Labour Party membership is nudging 600,000, as previously disillusioned members return to the fold and young activists who’ve never been in any political party sign up because of positive changes they see happening.
Jeremy Corbyn isn’t articulating a new politics. He’s saying now what he’s always said.
But the public mood has changed in response to people hearing a real alternative to the mind-numbing uniformity offered by major political parties, with voters forced to identify minor nuances to tell them apart.
Corbyn and the MPs backing him wholeheartedly have struck a chord with the disaffected and the re-energised.
They like what they see as a new approach — anti-war, anti-austerity, public ownership, investment for quality jobs, environmental protection, equality for all, trade union rights — and have joined Labour to get this agenda by voting for Corbyn.
But the likes of Angela Eagle and Tom Watson can’t accept this mass expression of democracy, seeing malign forces as having engineered their involvement.
Watson, who is happy to squander hundreds of thousands of pounds of party funds on a court case to prevent members voting in the leadership contest, sees “old hands twisting young arms” in the Labour Party.

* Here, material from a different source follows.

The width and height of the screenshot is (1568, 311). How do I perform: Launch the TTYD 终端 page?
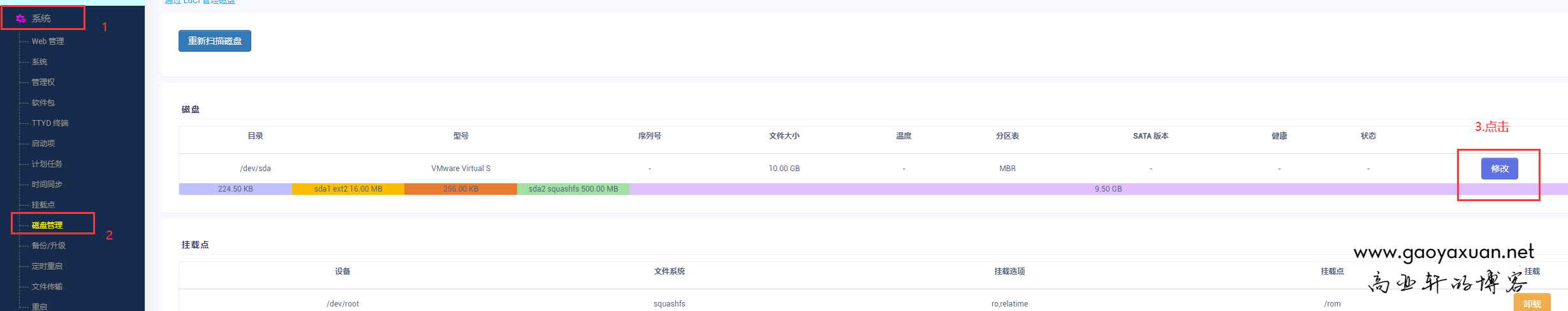coord(50,123)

“They are caucusing and factionalising and putting pressure where they can and that’s how Trotsky entryists operate,” he tells the ever-willing Guardian.
Some people might counter that this is how Lord Sainsbury’s Progress party-within-a-party operates.
Former leadership candidate Eagle — or at least “a friend” of hers — raises the Militant Tendency bogey, telling the Liverpool Echo that “some of the same destructive forces that caused misery in Liverpool and such harm to the Labour Party three decades ago are back.”
To prove how sinister these returned visitors from yesteryear are, many impersonate people in their twenties and thirties.
Eagle, Watson and their ilk must accept that time is passing, politics is changing and their attempts to use administrative measures to prevent Labour from reflecting new developments is just so 1980s.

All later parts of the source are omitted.